I already know that we can interpret $\phi ({\bf x}) \left| {0} \right\rangle$ as a single-particle state at position $\bf x$. However, it seems that we can not say that $\phi ({\bf x})$ is the creation operator for a particle at $\bf x$. This is because it is a real scalar field which satisfies $\phi ^{\dagger} ({\bf x}) = \phi ({\bf x})$. Therefore, if we try to interpret $\phi ({\bf x})$ as the particle creation operator then we will totally get lost of the corresponding particle annihilation operator at $\bf x$.

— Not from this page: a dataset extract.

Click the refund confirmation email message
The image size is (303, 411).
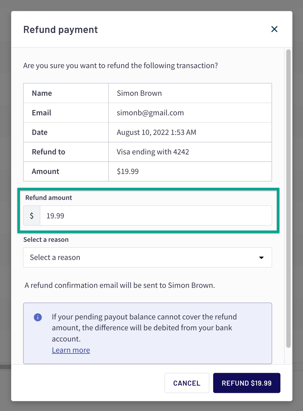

Therefore I am confused, is there any particle annihilation operator at position $\bf x$ in this rather simple real scalar field theory?

I would be grateful for any suggestion! Thanks!

Answer 1

The Fock representation of the free field operator (valued distribution) $\varphi(x)$ can be written as the sum $\frac{1}{\sqrt{2}}(a^*(x)+a(x))$, where $a(x)$ and $a^*(x)$ are the annihilation and creation operator( valued distribution)s on the Fock space.

Since the acting on the vacuum $\Omega$, $a(x)$ satisfies $a(x)\Omega=0$, it then follows that $\varphi(x)\Omega= \frac{1}{\sqrt{2}}a^*(x)\Omega$, that is a Fock space vector (valued distribution) belonging to the sector with only one particle ("localized" at position $x$).

Alternatively, one could also define the field momentum operator (valued distribution) $\pi(x)$, satisfying the usual canonical commutation relation with $\varphi(x)$: $[\varphi(x),\pi(y)]=i\delta(x-y)$. Then $a=\frac{1}{\sqrt{2}}(\varphi + i\pi)$ and $a^*=\frac{1}{\sqrt{2}}(\varphi-i\pi)$.